A estratégia envolve a oferta de incentivos considerados atrativos para que essas empresas construam novas fábricas de chips em território japonês.
De acordo com informações divulgadas pelo site sul-coreano Chosun Biz, as propostas feitas pelo Japão seriam até mais vantajosas do que investir na Coreia do Sul.
Mesmo assim, fatores políticos estariam impedindo que as companhias avancem com planos de expansão no país vizinho. Nos últimos anos, a produção de chips passou a ser tratada como tema de segurança nacional por países como Japão e Estados Unidos.
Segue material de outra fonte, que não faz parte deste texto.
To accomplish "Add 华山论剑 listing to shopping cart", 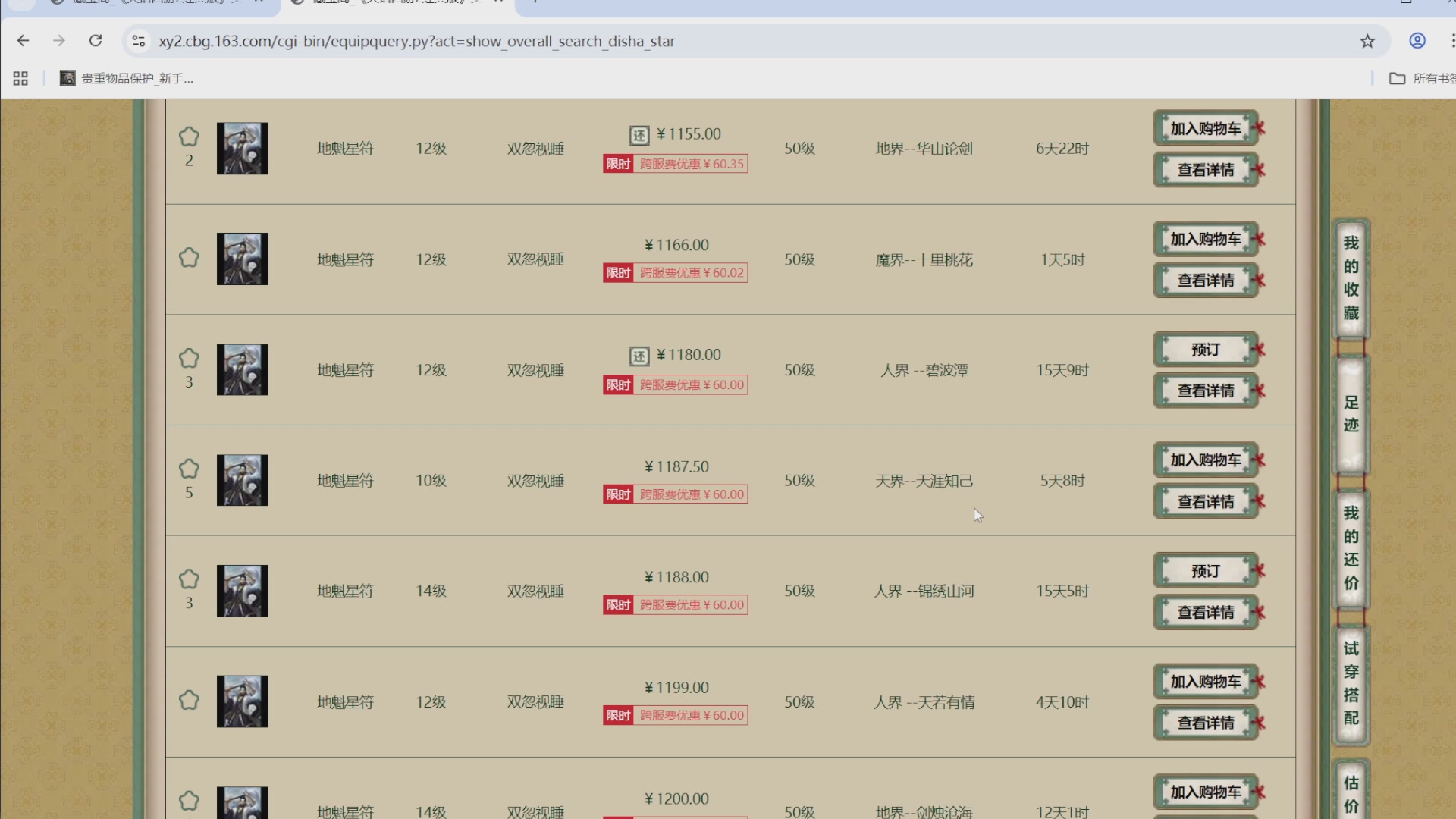I will coord(1205,128).

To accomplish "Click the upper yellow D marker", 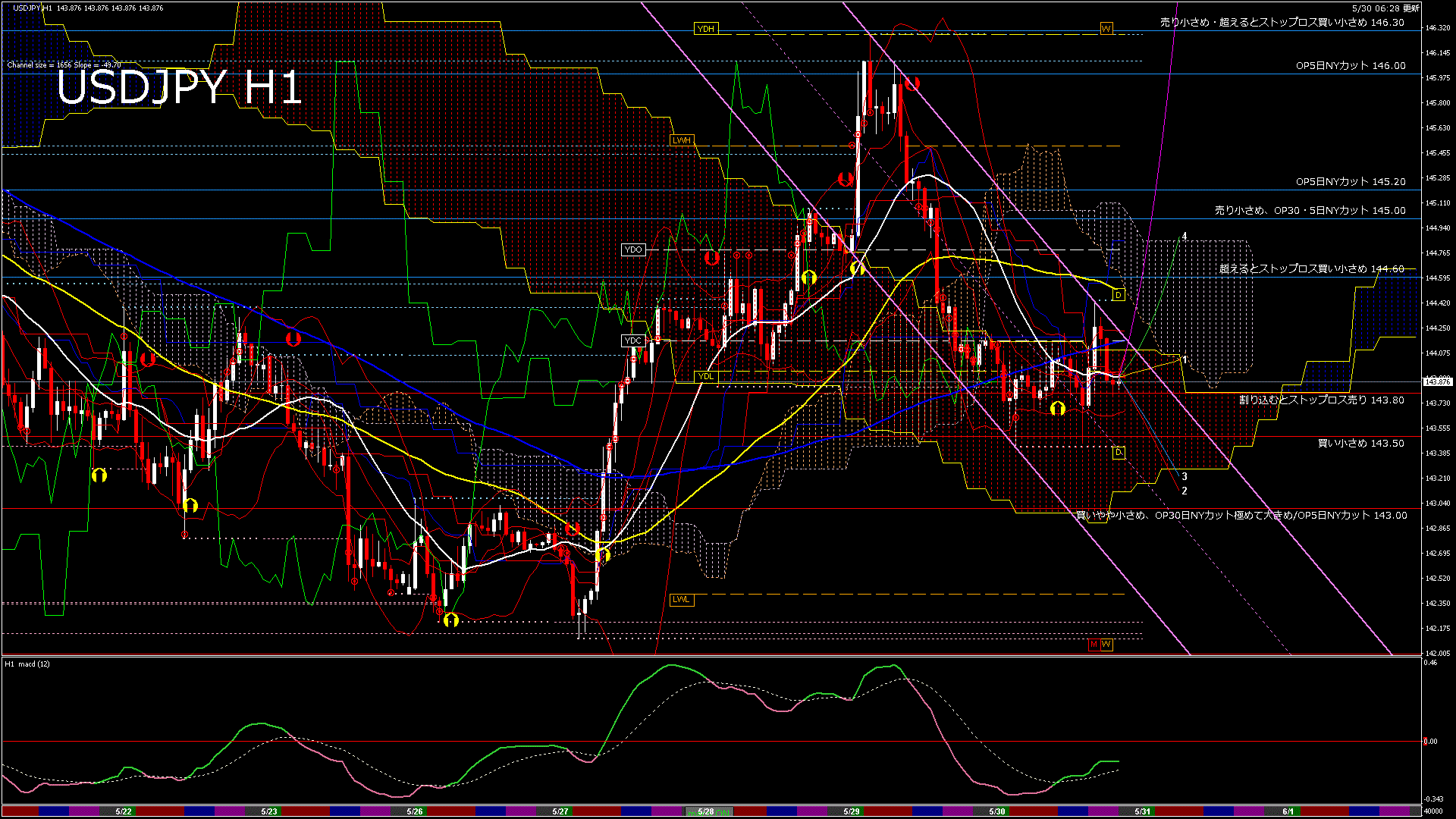I will (1119, 295).
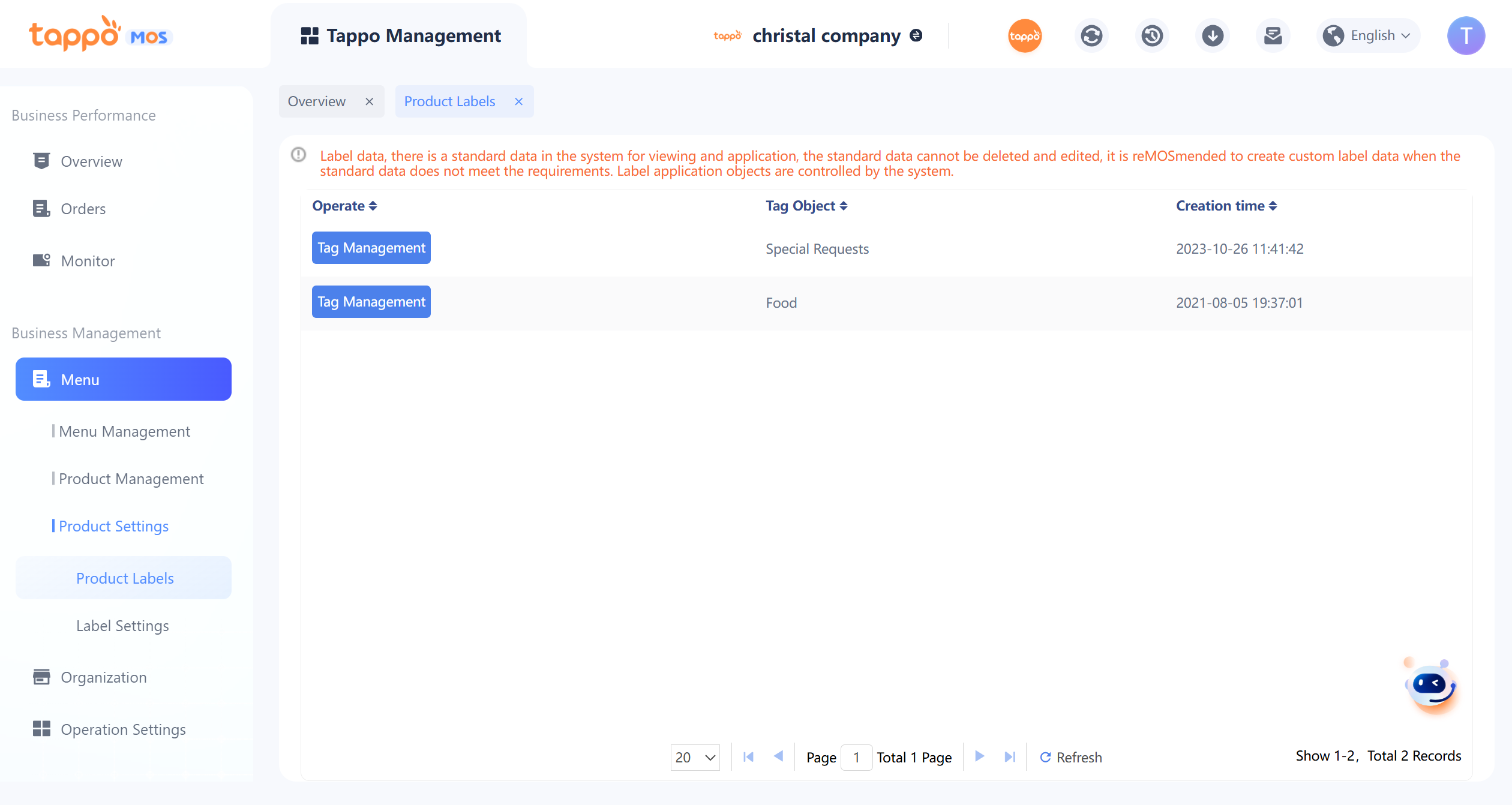Open Label Settings in sidebar
This screenshot has width=1512, height=805.
pyautogui.click(x=122, y=626)
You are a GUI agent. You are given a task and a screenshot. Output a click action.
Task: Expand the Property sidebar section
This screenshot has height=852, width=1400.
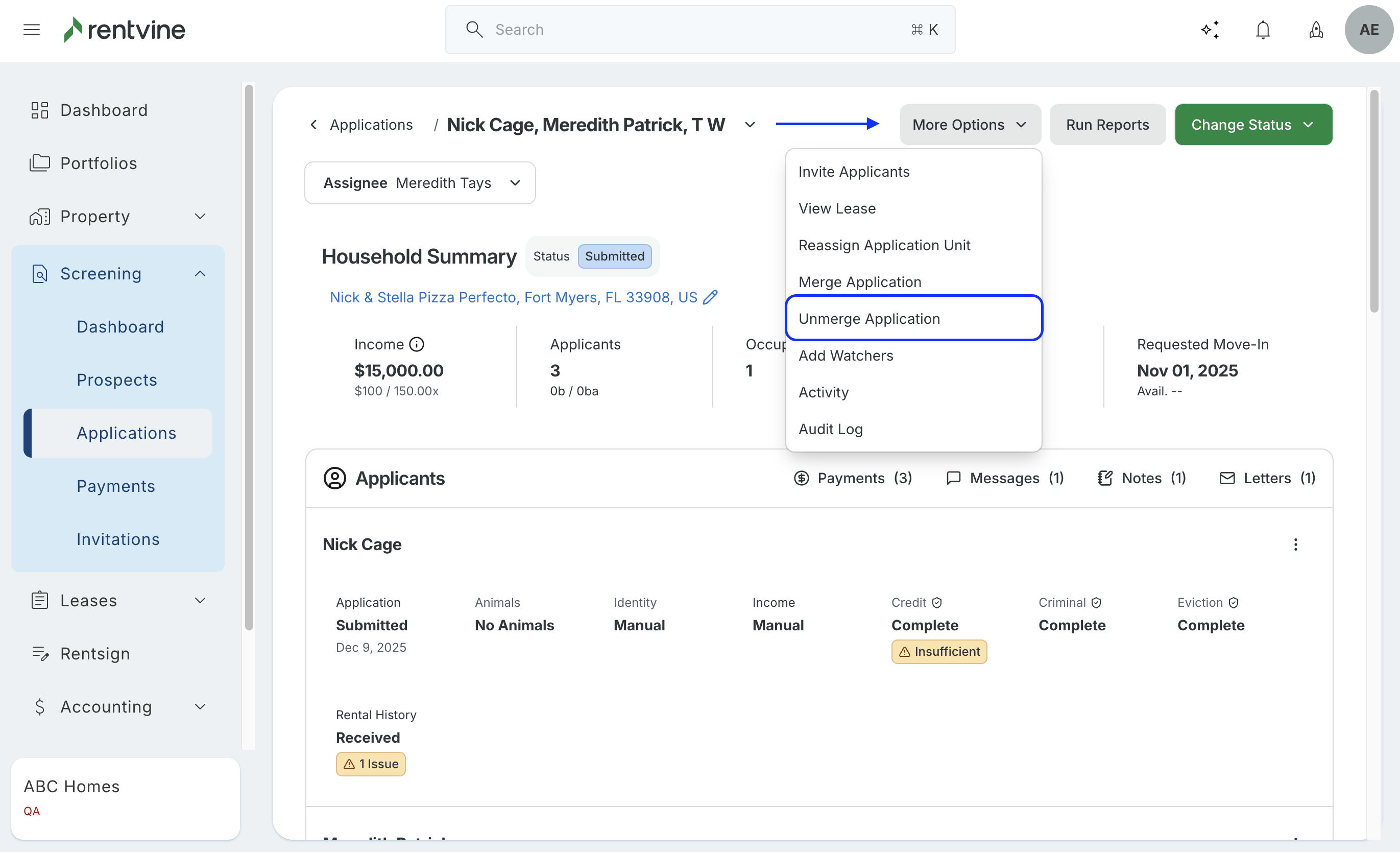tap(200, 217)
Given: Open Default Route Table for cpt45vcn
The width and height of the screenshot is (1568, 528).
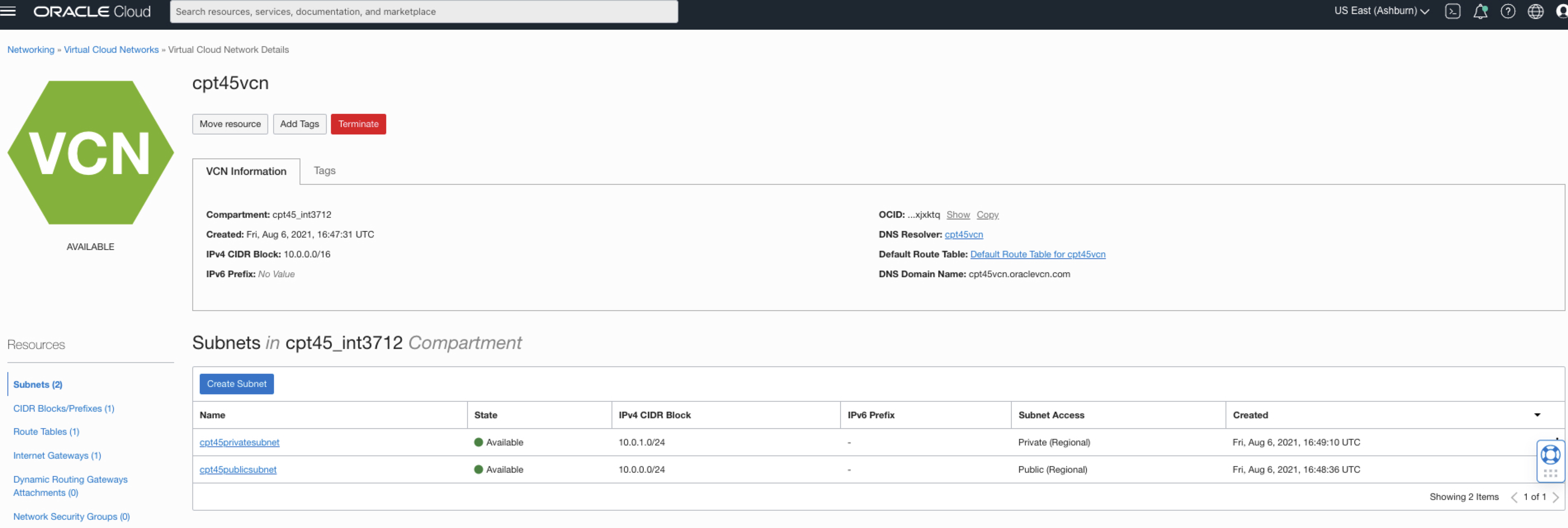Looking at the screenshot, I should 1037,254.
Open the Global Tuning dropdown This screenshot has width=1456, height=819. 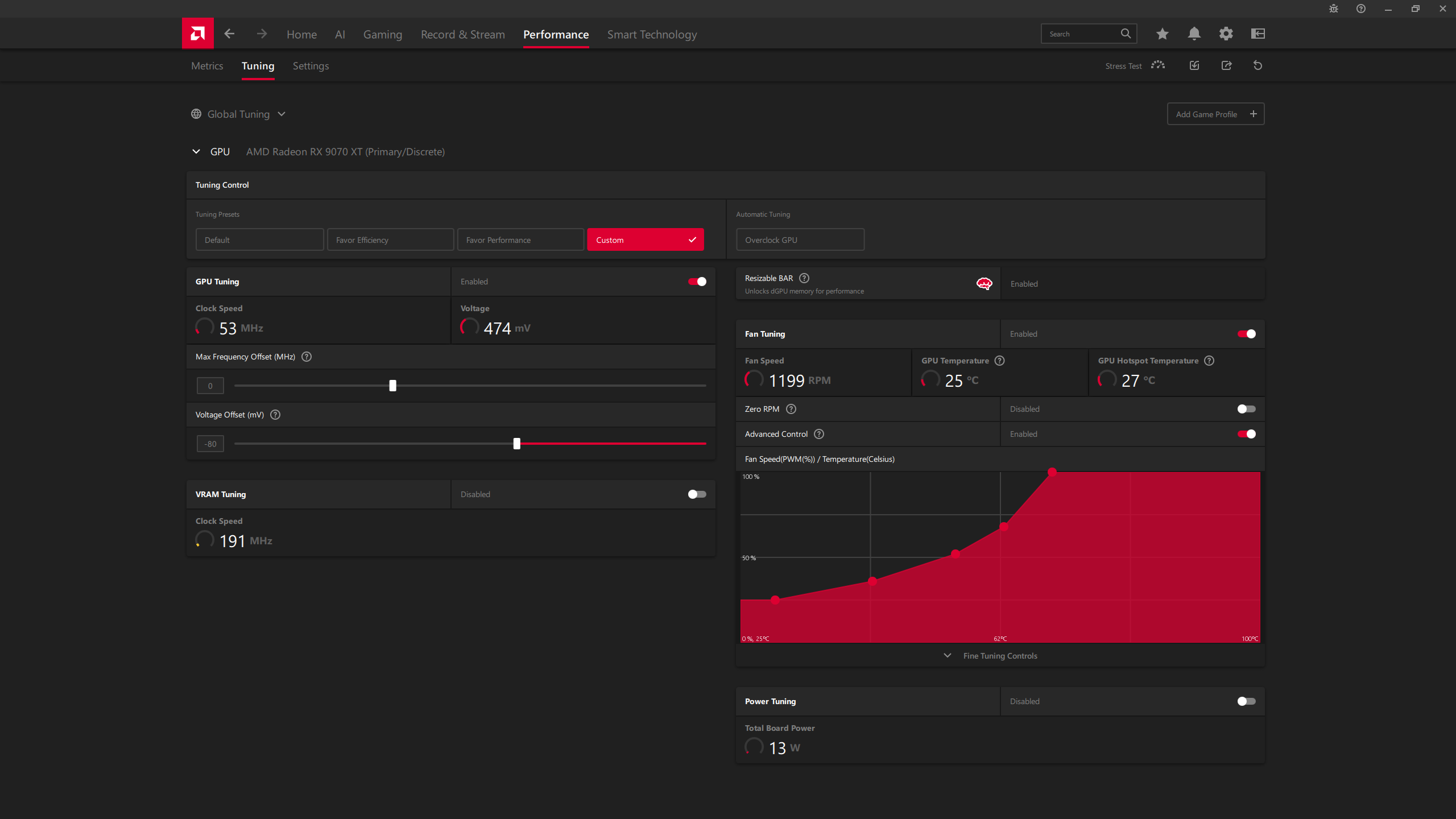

Um exemplo disso é o CHIPS Act norte-americano, que destinou recursos para fortalecer a fabricação local de semicondutores. Seguindo esse movimento global, o governo japonês também quer estimular investimentos privados para fortalecer sua indústria.
Segundo o relatório citado, os incentivos japoneses não se limitam a apoio financeiro. O país também estaria disposto a estruturar suporte logístico e fortalecer a cadeia de suprimentos para facilitar a operação das fábricas.
Uma análise mencionada na publicação aponta que o custo total de propriedade (TCO) de uma fábrica de memória no Japão poderia ser até 50% menor do que na Coreia do Sul. Esse dado chama atenção em um momento em que o mercado de memória enfrenta restrições de oferta.
Apesar desse cenário, as empresas sul-coreanas ainda não demonstram interesse em construir novas unidades no Japão. A SK hynix, inclusive, negou informações de que estaria organizando uma cadeia de suprimentos de DRAM no país.
- Leia também: Samsung inicia envio comercial da HBM4 e integra memória à arquitetura Vera Rubin da NVIDIA
O Japão também vem se posicionando como alternativa na cadeia global de semicondutores, ao lado dos Estados Unidos. Recentemente, foi firmado um acordo relevante com a TSMC.
A fábrica da empresa em Kumamoto recebeu atualização para produzir chips em 3 nanômetros, mirando a demanda de companhias de inteligência artificial que atuam no modelo fabless, ou seja, que desenvolvem chips, mas não possuem fábricas próprias.
Mesmo com os incentivos e a disposição do governo japonês em investir pesado no setor, Samsung e SK hynix seguem sem planos de instalar novas fábricas de memória no país. Questões geopolíticas e decisões internas continuam influenciando os rumos da indústria.
No cenário atual, o Japão ganha espaço como peça estratégica na reorganização da cadeia global de semicondutores. Ainda assim, o avanço desse movimento depende das escolhas das grandes fabricantes e do ambiente político na região.